## TEXT SECTION
★ ★ ★ ★ ★ ★ ★
Long-time readers of this newsletter can corroborate: We’re always interested in the development of AI through machine learning. We’ve seen computer bits of intelligence fool university students, teach English to Japanese schoolkids, name kittens, and sort Lego.
While it is fun to think about a computer dubbing a baby cat Snox Boops, how well does machine learning work with less frivolous data? Well, a team from MIT has found out, by challenging an AI to pore through thousands of pharmaceutical compounds and come up with a working antibiotic. And it has succeeded — unbelievably well.
“To find new antibiotics, the researchers first trained a ‘deep learning’ algorithm to identify the sorts of molecules that kill bacteria. To do this, they fed the program information on the atomic and molecular features of nearly 2,500 drugs and natural compounds, and how well or not the substance blocked the growth of the bug E. coli.
Once the algorithm had learned what molecular features made for good antibiotics, the scientists set it working on a library of more than 6,000 compounds under investigation for treating various human diseases. Rather than looking for any potential antimicrobials, the algorithm focused on compounds that looked effective but unlike existing antibiotics. This boosted the chances that the drugs would work in radical new ways that bugs had yet to develop resistance to.”
★ ★ ★ ★ ★ ★ ★
## PROBLEM TO WORK ON
Continue the newsletter item about MIT's machine-learning search for a new antibiotic, starting after its last sentence.

## PROVIDED INFORMATION
★ ★ ★ ★ ★ ★ ★
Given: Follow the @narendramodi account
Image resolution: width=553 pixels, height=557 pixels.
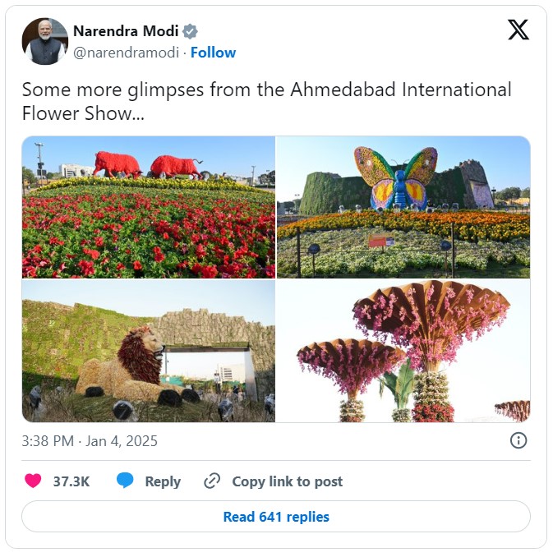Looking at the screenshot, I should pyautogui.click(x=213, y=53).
★ ★ ★ ★ ★ ★ ★
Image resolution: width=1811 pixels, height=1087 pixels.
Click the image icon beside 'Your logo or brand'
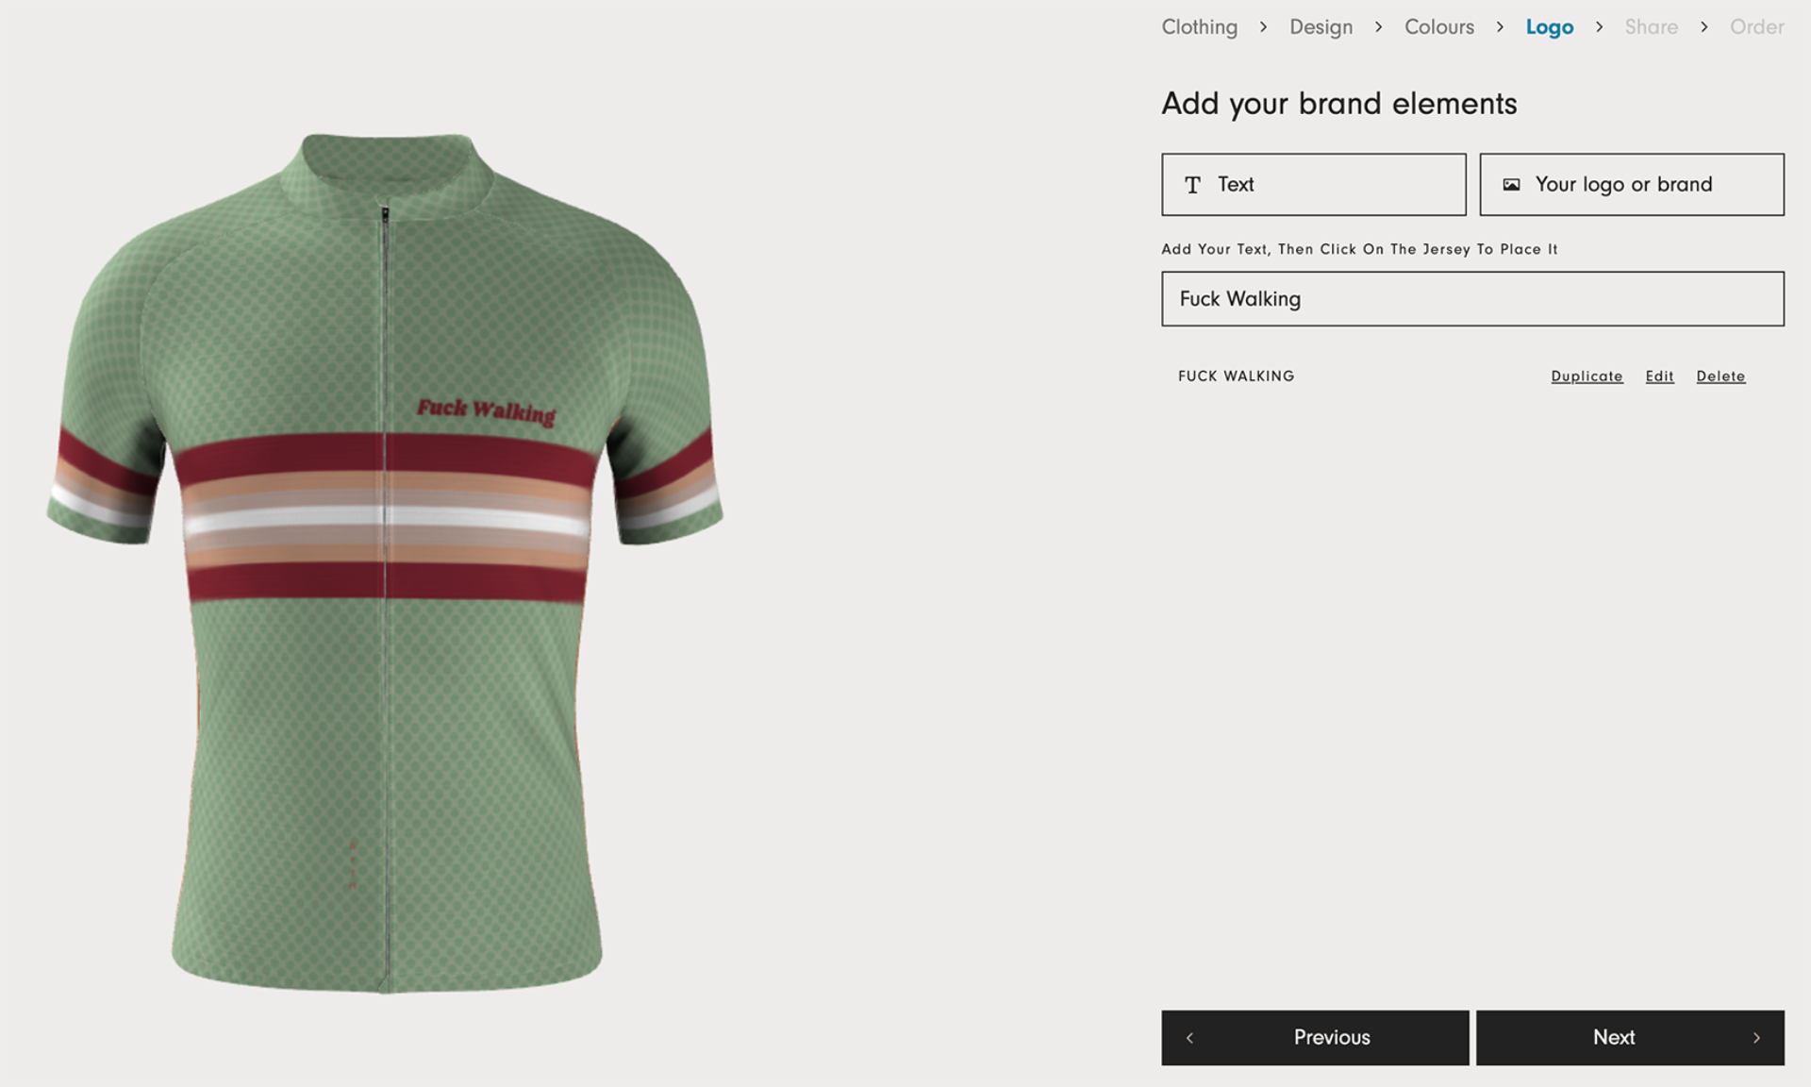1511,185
★ ★ ★ ★ ★ ★ ★
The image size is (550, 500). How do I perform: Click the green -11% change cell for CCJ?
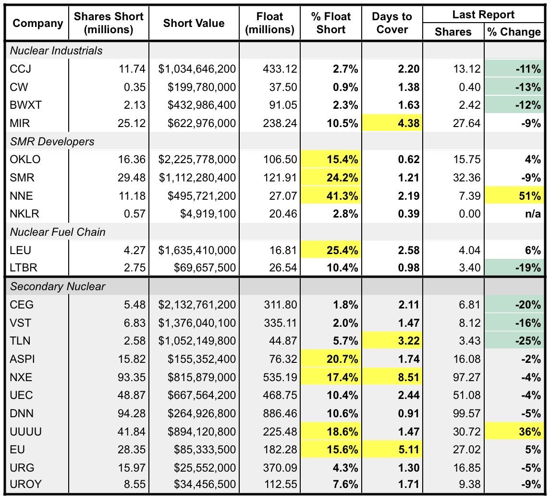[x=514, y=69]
★ ★ ★ ★ ★ ★ ★
## OUTPUT FOR THIS TASK
The AI found a stellar combo, which the researchers cheekily named “halicin,” after the meddling computer HAL 9000 in 2001: A Space Odyssey. But the antibiotic itself is far more helpful to humans than anything HAL was responsible for: In tests, it has cleared the bacterium behind tuberculosis and C. difficile, as well as a host of other, equally drug-resistant bugs.
Its creators are hoping to work with a non-profit or pharmaceutical company to bring halicin to the market in the near future. Until then, their concept proven, they will continue to throw molecules at their trusty AI — who knows what medical wonders will come out the other side!